▸ **PAGE TEXT**

Tom Lane <tgl@sss.pgh.pa.us> writes:
> > On contented case you'll want task switch anyway, so the futex
> > managing should not matter.
>
> No, we DON'T want a task switch. That's the entire point: in a
> multiprocessor, it's a good bet that the spinlock is held by a task
> running on another processor, and doing a task switch will take orders
> of magnitude longer than just spinning until the lock is released.
> You should yield only after spinning long enough to make it a strong
> probability that the spinlock is held by a process that's lost the
> CPU and needs to be rescheduled.
Does the futex code make any attempt to record the CPU of the process grabbing
the lock? Clearly it wouldn't be a guarantee of anything but if it's only used
for short-lived spinlocks while acquiring longer lived locks then maybe?

▸ **DATA ENTRIES**
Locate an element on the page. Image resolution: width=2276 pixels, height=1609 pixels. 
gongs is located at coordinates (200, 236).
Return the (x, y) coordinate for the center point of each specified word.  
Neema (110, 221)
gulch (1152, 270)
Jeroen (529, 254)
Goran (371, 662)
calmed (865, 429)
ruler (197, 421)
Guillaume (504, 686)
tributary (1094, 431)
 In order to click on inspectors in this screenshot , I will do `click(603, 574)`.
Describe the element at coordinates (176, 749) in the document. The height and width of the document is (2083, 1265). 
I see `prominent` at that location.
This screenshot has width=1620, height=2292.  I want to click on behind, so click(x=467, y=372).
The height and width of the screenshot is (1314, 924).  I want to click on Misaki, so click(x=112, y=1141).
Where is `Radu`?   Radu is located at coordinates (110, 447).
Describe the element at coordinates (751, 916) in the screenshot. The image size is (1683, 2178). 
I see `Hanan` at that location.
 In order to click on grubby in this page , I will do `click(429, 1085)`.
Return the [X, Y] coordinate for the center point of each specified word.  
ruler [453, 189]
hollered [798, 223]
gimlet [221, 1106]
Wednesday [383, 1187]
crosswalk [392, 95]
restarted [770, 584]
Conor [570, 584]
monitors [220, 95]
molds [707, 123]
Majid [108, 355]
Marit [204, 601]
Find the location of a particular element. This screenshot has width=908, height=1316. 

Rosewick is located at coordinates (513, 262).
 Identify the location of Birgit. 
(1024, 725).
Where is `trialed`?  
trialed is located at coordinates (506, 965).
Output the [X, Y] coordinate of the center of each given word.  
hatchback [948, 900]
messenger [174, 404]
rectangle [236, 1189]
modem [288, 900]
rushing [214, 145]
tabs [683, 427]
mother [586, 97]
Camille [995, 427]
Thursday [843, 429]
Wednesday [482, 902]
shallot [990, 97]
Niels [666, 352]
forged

▸ **WORK TO DO**
Continue the mailing-list reply about spinlocks and futexes from the point where it ends.

▸ **ANSWER**
> No; that page still says specifically "So a process calling
> sched_yield() now must wait until all other runnable processes in the
> system have used up their time slices before it will get the processor
> again." I can prove that that is NOT what happens, at least not on
> a multi-CPU Opteron with current FC4 kernel. However, if the newer
> kernels penalize a process calling sched_yield as heavily as this page
> claims, then it's not what we want anyway ...
Well it would be no worse than select or any other random i/o syscall.
It seems to me what you've found is an outright bug in the linux scheduler.
Perhaps posting it to linux-kernel would be worthwhile.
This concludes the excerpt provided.